To facilitate the motion analysis, retroreflective markers were affixed to the whole body to conform to requirements of the UWA marker set (5,23) (Fig. 2), which consisted of 50 markers placed on either bony landmarks or as part of three-marker clusters. Single markers were placed on the left and right forehead, left and right rear head, left and right acromion process, sternal notch, spinous process of C7 and T10, xiphoid process, left and right anterior superior iliac spines, left and right posterior superior iliac spines, left and right head of first and fifth metatarsals, left and right head of third metacarpal, and left and right calcaneus. Three-marker clusters were placed on the upper arm, forearm, thigh, and leg, and a two-marker cluster was placed on the dorsal surface of the hand. In addition, the ankle-, wrist-, and shoulder-joint centers were respectively defined using markers on the left and right medial and lateral malleoli, left and right radial and ulnar styloid processes, and left and right anterior and posterior shoulder. These markers were removed during the dynamic trials. A six-marker pointer was used to identify three-dimensional location of the medial and lateral humeral epicondyles of both elbows, and medial and lateral femoral epicondyles of both legs (5). Functional knee and hip tasks were carried out to identify knee joint axes and hip joint centers, as was a trial with the subject standing on a foot-calibration rig (5). The latter trial was used to establish the position of the foot markers and to measure foot abduction/adduction and rear foot inversion/eversion angles (5).

A participant showing the University of Western Australia (UWA) full-body marker set.
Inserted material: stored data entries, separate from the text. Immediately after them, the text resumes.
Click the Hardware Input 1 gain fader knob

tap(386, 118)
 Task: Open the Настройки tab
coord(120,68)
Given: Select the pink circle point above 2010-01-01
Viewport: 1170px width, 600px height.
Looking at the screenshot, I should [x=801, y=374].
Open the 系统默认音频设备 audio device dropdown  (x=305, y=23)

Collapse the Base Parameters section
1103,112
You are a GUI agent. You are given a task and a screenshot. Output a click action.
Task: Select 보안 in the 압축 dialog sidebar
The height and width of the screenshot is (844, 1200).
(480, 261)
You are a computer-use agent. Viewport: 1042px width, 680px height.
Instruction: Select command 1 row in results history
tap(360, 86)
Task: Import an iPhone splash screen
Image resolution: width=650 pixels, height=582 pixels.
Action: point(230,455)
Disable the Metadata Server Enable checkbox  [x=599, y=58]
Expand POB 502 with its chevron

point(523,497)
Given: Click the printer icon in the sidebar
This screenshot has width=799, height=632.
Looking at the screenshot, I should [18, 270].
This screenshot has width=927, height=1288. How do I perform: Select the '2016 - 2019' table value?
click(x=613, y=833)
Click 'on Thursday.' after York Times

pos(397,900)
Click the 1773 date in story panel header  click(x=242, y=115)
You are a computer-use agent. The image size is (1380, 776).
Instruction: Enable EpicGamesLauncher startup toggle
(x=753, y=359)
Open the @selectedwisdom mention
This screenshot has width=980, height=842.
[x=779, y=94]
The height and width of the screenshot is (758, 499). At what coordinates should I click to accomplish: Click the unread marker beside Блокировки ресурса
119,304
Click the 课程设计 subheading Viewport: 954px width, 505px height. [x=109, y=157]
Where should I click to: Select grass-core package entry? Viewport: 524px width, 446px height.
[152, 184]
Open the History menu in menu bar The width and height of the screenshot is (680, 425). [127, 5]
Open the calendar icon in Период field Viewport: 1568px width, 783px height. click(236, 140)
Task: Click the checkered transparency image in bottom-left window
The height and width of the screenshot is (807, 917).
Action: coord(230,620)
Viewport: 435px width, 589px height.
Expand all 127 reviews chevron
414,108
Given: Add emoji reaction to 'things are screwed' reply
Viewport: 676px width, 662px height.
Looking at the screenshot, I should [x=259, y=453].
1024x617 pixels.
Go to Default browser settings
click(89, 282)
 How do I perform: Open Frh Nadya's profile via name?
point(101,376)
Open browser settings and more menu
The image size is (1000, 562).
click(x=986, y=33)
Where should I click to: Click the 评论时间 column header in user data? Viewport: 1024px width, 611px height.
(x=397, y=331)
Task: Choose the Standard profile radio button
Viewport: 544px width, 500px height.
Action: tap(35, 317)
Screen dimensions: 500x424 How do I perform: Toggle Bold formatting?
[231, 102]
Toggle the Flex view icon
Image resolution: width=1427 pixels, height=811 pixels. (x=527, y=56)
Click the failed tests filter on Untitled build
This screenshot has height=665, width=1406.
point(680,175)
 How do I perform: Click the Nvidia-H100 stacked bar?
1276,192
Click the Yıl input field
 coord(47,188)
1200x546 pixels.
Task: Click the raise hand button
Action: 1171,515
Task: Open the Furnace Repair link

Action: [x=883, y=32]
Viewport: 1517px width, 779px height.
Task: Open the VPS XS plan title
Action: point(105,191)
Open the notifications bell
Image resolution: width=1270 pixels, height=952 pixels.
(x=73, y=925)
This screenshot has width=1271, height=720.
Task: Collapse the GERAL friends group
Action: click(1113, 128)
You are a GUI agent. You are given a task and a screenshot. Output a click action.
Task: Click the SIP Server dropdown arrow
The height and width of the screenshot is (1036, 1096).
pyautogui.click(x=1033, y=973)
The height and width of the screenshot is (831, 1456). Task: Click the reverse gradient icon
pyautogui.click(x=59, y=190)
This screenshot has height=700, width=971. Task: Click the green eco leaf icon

Kinematic and inverse dynamic calculations were performed in VICON Workstation and Bodybuilder (VICON Peak, Oxford, UK) using the UWA full-body model, a combination of the UWA upper- and lower-body models (5,23). Before modeling, both the ground-reaction force and position data were filtered using a fourth-order, 18-Hz, zero-lag, low-pass Butterworth filter, with the filter frequency selected by performing a residual analysis and visual inspection of the data. The UWA lower-body model uses a functional method to identify both the knee joint and hip joint centers (5). The knee joint axis was located by calculating a mean helical axis using a custom MATLAB (Mathworks Inc., Natick, MA) program, with the knee center identified as the midpoint of the femoral epicondyles along this line (5). Spheres were fitted to each thigh marker trajectory to find a hip joint center relative to the pelvis anatomical coordinate system, constraining it to within a 100-mm cube around a regression-calculated hip joint center (5). The foot coordinate system was established using the data from the foot-calibration rig trial, which overcame errors in placing markers while incorporating the person's measured foot abduction/adduction and rear-foot inversion/eversion angles (5). External moments were calculated with inverse dynamics (5,20) using the body segment parameters calculated according to values in de Leva (12).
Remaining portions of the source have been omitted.